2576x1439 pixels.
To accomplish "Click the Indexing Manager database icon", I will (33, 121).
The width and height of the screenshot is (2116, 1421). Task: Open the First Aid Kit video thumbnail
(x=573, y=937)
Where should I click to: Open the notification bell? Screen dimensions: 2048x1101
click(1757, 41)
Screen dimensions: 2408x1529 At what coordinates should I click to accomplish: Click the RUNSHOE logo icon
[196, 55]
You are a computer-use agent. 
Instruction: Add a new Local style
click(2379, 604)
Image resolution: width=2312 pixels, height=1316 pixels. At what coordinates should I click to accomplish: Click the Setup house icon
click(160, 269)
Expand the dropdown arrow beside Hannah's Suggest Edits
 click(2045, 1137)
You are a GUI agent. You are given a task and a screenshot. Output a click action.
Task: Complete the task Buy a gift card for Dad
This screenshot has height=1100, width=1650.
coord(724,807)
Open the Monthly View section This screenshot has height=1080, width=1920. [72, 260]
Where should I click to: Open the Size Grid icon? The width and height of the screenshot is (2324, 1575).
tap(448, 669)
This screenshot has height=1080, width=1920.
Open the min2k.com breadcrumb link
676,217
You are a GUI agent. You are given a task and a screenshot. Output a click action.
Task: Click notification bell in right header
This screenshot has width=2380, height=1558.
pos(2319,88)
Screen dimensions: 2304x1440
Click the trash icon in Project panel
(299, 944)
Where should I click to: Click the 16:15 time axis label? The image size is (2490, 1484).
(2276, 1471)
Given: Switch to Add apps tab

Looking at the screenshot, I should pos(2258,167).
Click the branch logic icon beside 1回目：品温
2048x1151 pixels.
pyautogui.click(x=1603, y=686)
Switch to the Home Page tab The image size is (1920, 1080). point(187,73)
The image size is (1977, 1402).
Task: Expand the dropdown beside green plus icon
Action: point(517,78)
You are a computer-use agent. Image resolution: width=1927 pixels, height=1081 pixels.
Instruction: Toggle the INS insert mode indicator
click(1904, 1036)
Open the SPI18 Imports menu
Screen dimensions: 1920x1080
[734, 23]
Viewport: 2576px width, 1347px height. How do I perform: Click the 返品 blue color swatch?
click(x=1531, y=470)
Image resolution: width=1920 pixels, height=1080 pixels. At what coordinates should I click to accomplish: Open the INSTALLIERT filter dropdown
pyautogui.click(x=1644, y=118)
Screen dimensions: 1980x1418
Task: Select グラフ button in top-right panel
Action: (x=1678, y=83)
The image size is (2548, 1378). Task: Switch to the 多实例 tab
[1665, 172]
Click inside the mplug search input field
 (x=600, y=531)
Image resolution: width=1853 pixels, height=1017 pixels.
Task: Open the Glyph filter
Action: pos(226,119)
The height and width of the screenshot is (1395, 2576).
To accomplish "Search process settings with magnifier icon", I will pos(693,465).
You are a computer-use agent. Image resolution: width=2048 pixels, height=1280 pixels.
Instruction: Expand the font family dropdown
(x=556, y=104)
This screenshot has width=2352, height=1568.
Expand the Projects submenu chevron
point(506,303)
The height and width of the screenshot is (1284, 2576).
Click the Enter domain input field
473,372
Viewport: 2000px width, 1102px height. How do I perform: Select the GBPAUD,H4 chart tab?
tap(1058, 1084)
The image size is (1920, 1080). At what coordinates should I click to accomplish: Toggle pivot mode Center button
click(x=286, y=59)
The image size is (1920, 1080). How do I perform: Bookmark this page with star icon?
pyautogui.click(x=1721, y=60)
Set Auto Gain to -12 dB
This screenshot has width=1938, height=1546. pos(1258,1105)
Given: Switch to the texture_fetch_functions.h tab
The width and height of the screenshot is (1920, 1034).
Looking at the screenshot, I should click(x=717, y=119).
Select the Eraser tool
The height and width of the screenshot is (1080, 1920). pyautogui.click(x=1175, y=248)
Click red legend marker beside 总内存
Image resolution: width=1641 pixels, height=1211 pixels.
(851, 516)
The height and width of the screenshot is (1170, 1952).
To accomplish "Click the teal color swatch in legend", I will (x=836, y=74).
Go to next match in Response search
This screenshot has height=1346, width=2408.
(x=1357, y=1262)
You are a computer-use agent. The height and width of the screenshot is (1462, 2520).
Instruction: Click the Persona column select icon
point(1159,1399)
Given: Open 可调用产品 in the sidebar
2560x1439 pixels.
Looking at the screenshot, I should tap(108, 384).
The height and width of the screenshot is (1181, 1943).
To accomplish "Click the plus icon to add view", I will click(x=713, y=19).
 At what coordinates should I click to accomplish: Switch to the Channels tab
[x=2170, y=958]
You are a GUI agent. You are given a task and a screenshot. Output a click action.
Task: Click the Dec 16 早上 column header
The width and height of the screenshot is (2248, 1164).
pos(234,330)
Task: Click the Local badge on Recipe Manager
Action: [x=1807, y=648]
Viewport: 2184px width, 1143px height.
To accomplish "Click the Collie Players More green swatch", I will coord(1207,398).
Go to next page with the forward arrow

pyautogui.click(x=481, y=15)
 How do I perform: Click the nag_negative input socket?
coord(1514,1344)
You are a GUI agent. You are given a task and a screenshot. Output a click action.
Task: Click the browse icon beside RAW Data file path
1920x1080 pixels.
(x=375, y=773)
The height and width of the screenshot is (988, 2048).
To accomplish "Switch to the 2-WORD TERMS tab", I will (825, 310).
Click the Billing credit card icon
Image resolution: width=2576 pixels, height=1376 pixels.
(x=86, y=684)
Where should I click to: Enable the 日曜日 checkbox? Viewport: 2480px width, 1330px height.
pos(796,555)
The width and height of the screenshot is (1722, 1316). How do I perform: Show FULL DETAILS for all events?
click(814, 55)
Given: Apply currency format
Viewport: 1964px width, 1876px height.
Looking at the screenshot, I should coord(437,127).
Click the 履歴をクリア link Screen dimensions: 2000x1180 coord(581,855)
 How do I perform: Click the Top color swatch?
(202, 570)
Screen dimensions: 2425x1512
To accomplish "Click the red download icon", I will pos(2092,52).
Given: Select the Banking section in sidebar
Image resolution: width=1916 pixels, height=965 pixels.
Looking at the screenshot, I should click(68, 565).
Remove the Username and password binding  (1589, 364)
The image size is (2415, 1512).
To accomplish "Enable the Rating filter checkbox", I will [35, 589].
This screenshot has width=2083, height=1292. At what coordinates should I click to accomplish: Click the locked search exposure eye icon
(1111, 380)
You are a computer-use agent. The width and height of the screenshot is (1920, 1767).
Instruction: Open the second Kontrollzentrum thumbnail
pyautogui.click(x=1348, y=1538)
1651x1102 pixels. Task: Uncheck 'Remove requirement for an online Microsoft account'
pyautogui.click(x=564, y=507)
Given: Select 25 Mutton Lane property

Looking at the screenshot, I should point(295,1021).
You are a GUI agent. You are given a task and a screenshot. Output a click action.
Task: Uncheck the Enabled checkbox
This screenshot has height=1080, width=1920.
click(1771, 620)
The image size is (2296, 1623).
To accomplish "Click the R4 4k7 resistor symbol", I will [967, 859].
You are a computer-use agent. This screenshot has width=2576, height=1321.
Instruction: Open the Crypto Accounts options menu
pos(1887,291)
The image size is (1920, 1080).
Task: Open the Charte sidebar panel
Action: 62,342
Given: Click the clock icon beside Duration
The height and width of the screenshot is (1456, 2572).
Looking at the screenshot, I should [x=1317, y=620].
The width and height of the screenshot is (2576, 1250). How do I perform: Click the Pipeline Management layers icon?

+---+

▶ _Task item_
Using the listing above, reproduce each line without omission.

▶ _Output for this task_
2576x1439 pixels.
To accomplish "Click the Indexing Manager database icon", I will (33, 121).
The width and height of the screenshot is (2116, 1421). Task: Open the First Aid Kit video thumbnail
(x=573, y=937)
Where should I click to: Open the notification bell? Screen dimensions: 2048x1101
click(1757, 41)
Screen dimensions: 2408x1529 At what coordinates should I click to accomplish: Click the RUNSHOE logo icon
[196, 55]
You are a computer-use agent. 
Instruction: Add a new Local style
click(2379, 604)
Image resolution: width=2312 pixels, height=1316 pixels. At what coordinates should I click to accomplish: Click the Setup house icon
click(160, 269)
Expand the dropdown arrow beside Hannah's Suggest Edits
 click(2045, 1137)
You are a GUI agent. You are given a task and a screenshot. Output a click action.
Task: Complete the task Buy a gift card for Dad
This screenshot has height=1100, width=1650.
coord(724,807)
Open the Monthly View section This screenshot has height=1080, width=1920. [72, 260]
Where should I click to: Open the Size Grid icon? The width and height of the screenshot is (2324, 1575).
tap(448, 669)
This screenshot has height=1080, width=1920.
Open the min2k.com breadcrumb link
676,217
You are a GUI agent. You are given a task and a screenshot. Output a click action.
Task: Click notification bell in right header
This screenshot has width=2380, height=1558.
pos(2319,88)
Screen dimensions: 2304x1440
Click the trash icon in Project panel
(299, 944)
Where should I click to: Click the 16:15 time axis label? The image size is (2490, 1484).
(2276, 1471)
Given: Switch to Add apps tab

Looking at the screenshot, I should pos(2258,167).
Click the branch logic icon beside 1回目：品温
2048x1151 pixels.
pyautogui.click(x=1603, y=686)
Switch to the Home Page tab The image size is (1920, 1080). point(187,73)
The image size is (1977, 1402).
Task: Expand the dropdown beside green plus icon
Action: point(517,78)
You are a computer-use agent. Image resolution: width=1927 pixels, height=1081 pixels.
Instruction: Toggle the INS insert mode indicator
click(1904, 1036)
Open the SPI18 Imports menu
Screen dimensions: 1920x1080
[734, 23]
Viewport: 2576px width, 1347px height. How do I perform: Click the 返品 blue color swatch?
click(x=1531, y=470)
Image resolution: width=1920 pixels, height=1080 pixels. At what coordinates should I click to accomplish: Open the INSTALLIERT filter dropdown
pyautogui.click(x=1644, y=118)
Screen dimensions: 1980x1418
Task: Select グラフ button in top-right panel
Action: (x=1678, y=83)
The image size is (2548, 1378). Task: Switch to the 多实例 tab
[1665, 172]
Click inside the mplug search input field
 (x=600, y=531)
Image resolution: width=1853 pixels, height=1017 pixels.
Task: Open the Glyph filter
Action: pos(226,119)
The height and width of the screenshot is (1395, 2576).
To accomplish "Search process settings with magnifier icon", I will pos(693,465).
You are a computer-use agent. Image resolution: width=2048 pixels, height=1280 pixels.
Instruction: Expand the font family dropdown
(x=556, y=104)
This screenshot has width=2352, height=1568.
Expand the Projects submenu chevron
point(506,303)
The height and width of the screenshot is (1284, 2576).
Click the Enter domain input field
473,372
Viewport: 2000px width, 1102px height. How do I perform: Select the GBPAUD,H4 chart tab?
tap(1058, 1084)
The image size is (1920, 1080). At what coordinates should I click to accomplish: Toggle pivot mode Center button
click(x=286, y=59)
The image size is (1920, 1080). How do I perform: Bookmark this page with star icon?
pyautogui.click(x=1721, y=60)
Set Auto Gain to -12 dB
This screenshot has width=1938, height=1546. pos(1258,1105)
Given: Switch to the texture_fetch_functions.h tab
The width and height of the screenshot is (1920, 1034).
Looking at the screenshot, I should click(x=717, y=119).
Select the Eraser tool
The height and width of the screenshot is (1080, 1920). pyautogui.click(x=1175, y=248)
Click red legend marker beside 总内存
Image resolution: width=1641 pixels, height=1211 pixels.
(851, 516)
The height and width of the screenshot is (1170, 1952).
To accomplish "Click the teal color swatch in legend", I will (x=836, y=74).
Go to next match in Response search
This screenshot has height=1346, width=2408.
(x=1357, y=1262)
You are a computer-use agent. The height and width of the screenshot is (1462, 2520).
Instruction: Click the Persona column select icon
point(1159,1399)
Given: Open 可调用产品 in the sidebar
2560x1439 pixels.
Looking at the screenshot, I should tap(108, 384).
The height and width of the screenshot is (1181, 1943).
To accomplish "Click the plus icon to add view", I will click(x=713, y=19).
 At what coordinates should I click to accomplish: Switch to the Channels tab
[x=2170, y=958]
You are a GUI agent. You are given a task and a screenshot. Output a click action.
Task: Click the Dec 16 早上 column header
The width and height of the screenshot is (2248, 1164).
pos(234,330)
Task: Click the Local badge on Recipe Manager
Action: [x=1807, y=648]
Viewport: 2184px width, 1143px height.
To accomplish "Click the Collie Players More green swatch", I will coord(1207,398).
Go to next page with the forward arrow

pyautogui.click(x=481, y=15)
 How do I perform: Click the nag_negative input socket?
coord(1514,1344)
You are a GUI agent. You are given a task and a screenshot. Output a click action.
Task: Click the browse icon beside RAW Data file path
1920x1080 pixels.
(x=375, y=773)
The height and width of the screenshot is (988, 2048).
To accomplish "Switch to the 2-WORD TERMS tab", I will (825, 310).
Click the Billing credit card icon
Image resolution: width=2576 pixels, height=1376 pixels.
(x=86, y=684)
Where should I click to: Enable the 日曜日 checkbox? Viewport: 2480px width, 1330px height.
pos(796,555)
The width and height of the screenshot is (1722, 1316). How do I perform: Show FULL DETAILS for all events?
click(814, 55)
Given: Apply currency format
Viewport: 1964px width, 1876px height.
Looking at the screenshot, I should coord(437,127).
Click the 履歴をクリア link Screen dimensions: 2000x1180 coord(581,855)
 How do I perform: Click the Top color swatch?
(202, 570)
Screen dimensions: 2425x1512
To accomplish "Click the red download icon", I will pos(2092,52).
Given: Select the Banking section in sidebar
Image resolution: width=1916 pixels, height=965 pixels.
Looking at the screenshot, I should click(68, 565).
Remove the Username and password binding  (1589, 364)
The image size is (2415, 1512).
To accomplish "Enable the Rating filter checkbox", I will [35, 589].
This screenshot has width=2083, height=1292. At what coordinates should I click to accomplish: Click the locked search exposure eye icon
(1111, 380)
You are a computer-use agent. The width and height of the screenshot is (1920, 1767).
Instruction: Open the second Kontrollzentrum thumbnail
pyautogui.click(x=1348, y=1538)
1651x1102 pixels. Task: Uncheck 'Remove requirement for an online Microsoft account'
pyautogui.click(x=564, y=507)
Given: Select 25 Mutton Lane property

Looking at the screenshot, I should point(295,1021).
You are a GUI agent. You are given a task and a screenshot. Output a click action.
Task: Uncheck the Enabled checkbox
This screenshot has height=1080, width=1920.
click(1771, 620)
The image size is (2296, 1623).
To accomplish "Click the R4 4k7 resistor symbol", I will [967, 859].
You are a computer-use agent. This screenshot has width=2576, height=1321.
Instruction: Open the Crypto Accounts options menu
pos(1887,291)
The image size is (1920, 1080).
Task: Open the Charte sidebar panel
Action: 62,342
Given: Click the clock icon beside Duration
The height and width of the screenshot is (1456, 2572).
Looking at the screenshot, I should [x=1317, y=620].
The width and height of the screenshot is (2576, 1250). How do I perform: Click the Pipeline Management layers icon?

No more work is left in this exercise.